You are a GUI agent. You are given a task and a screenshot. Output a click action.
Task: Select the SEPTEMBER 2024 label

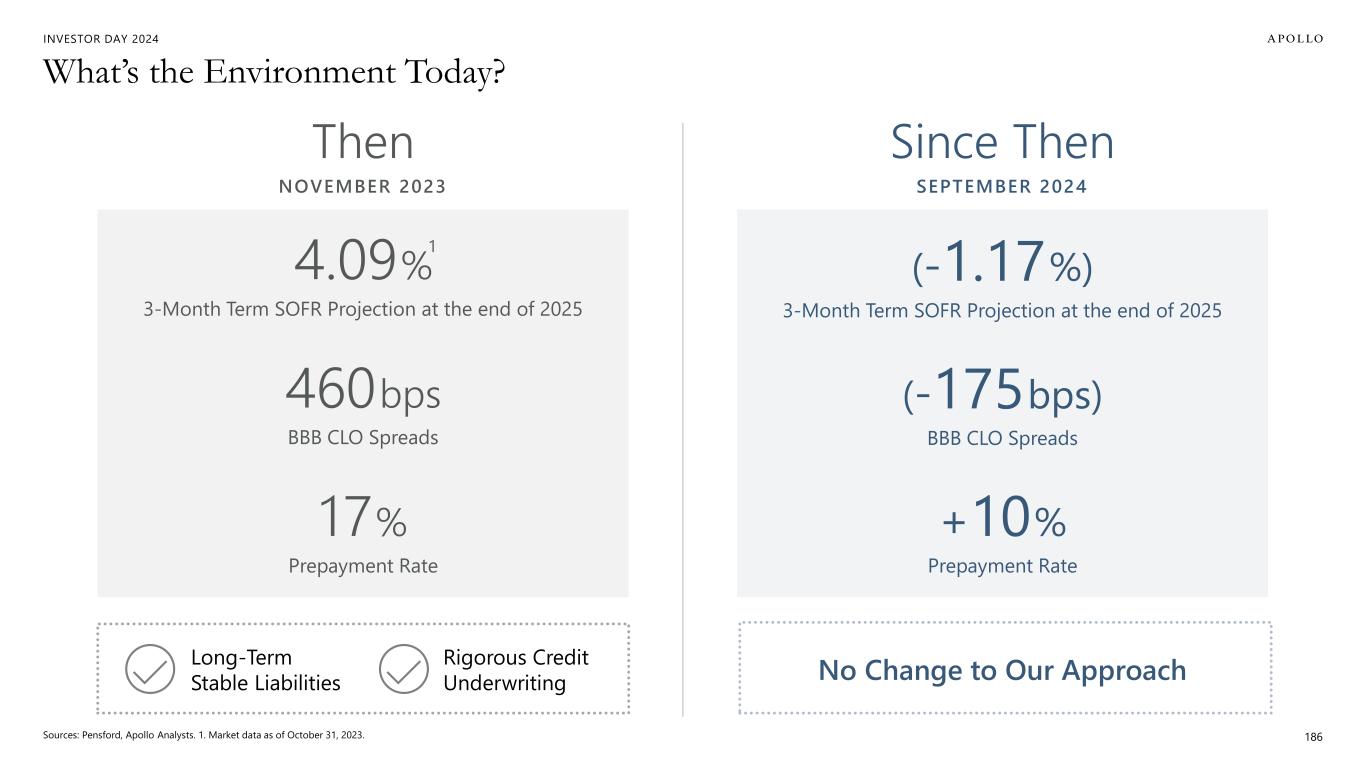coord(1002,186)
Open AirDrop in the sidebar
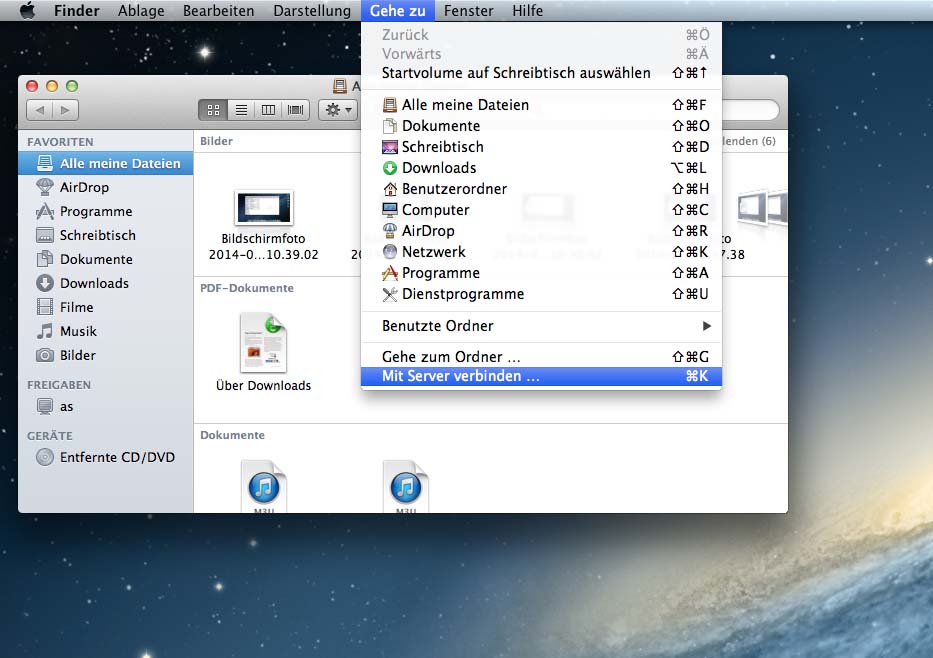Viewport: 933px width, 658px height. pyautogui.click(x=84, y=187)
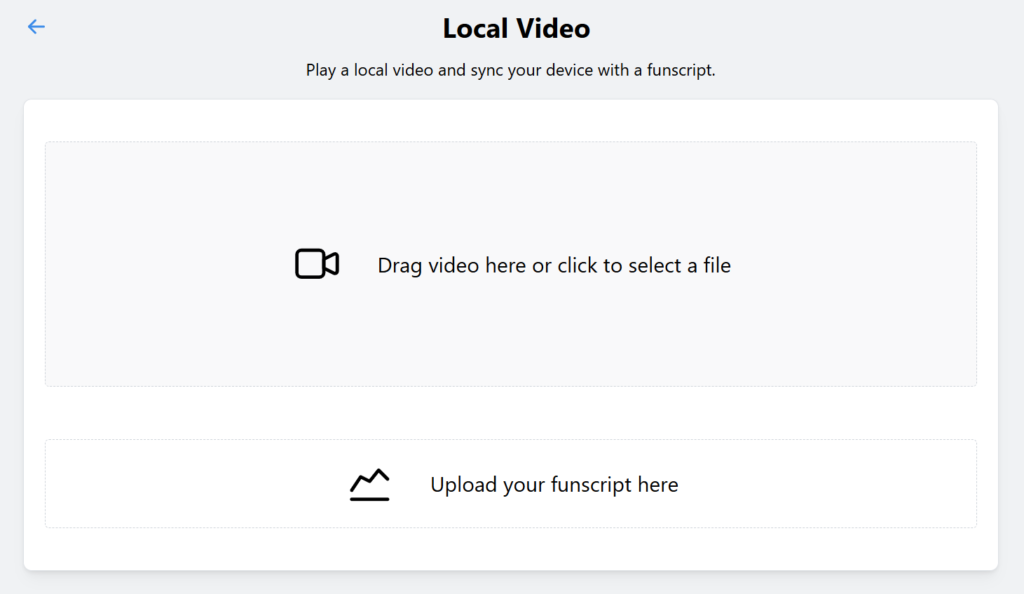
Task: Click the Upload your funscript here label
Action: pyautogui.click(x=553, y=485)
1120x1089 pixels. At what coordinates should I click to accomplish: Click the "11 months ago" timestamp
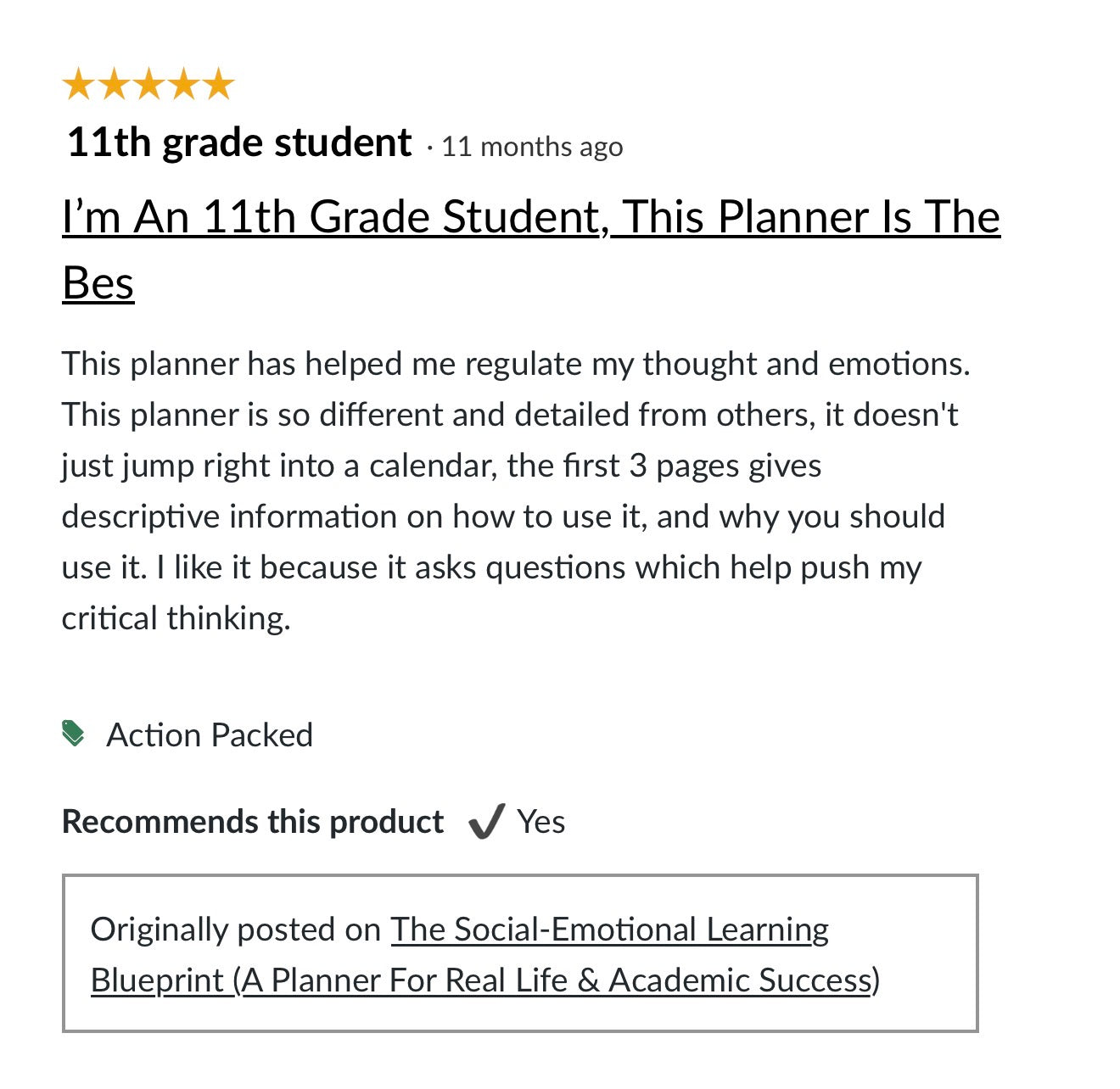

==

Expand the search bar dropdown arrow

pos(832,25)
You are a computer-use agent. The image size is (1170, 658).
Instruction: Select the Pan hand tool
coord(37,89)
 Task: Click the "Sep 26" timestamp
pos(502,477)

==

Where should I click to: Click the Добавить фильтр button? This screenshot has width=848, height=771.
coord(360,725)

*Try it*
Your answer must be the lines above from the one holding "Open AirDrop in the sidebar" up to and including the one holding "1120x1089 pixels. At", exact and with no pictures.

*Answer section*
Open AirDrop in the sidebar
Viewport: 933px width, 658px height. pyautogui.click(x=84, y=187)
Task: Click the Upload your funscript here label
Action: pyautogui.click(x=553, y=485)
1120x1089 pixels. At what coordinates should I click to accomplish: Click the "11 months ago" timestamp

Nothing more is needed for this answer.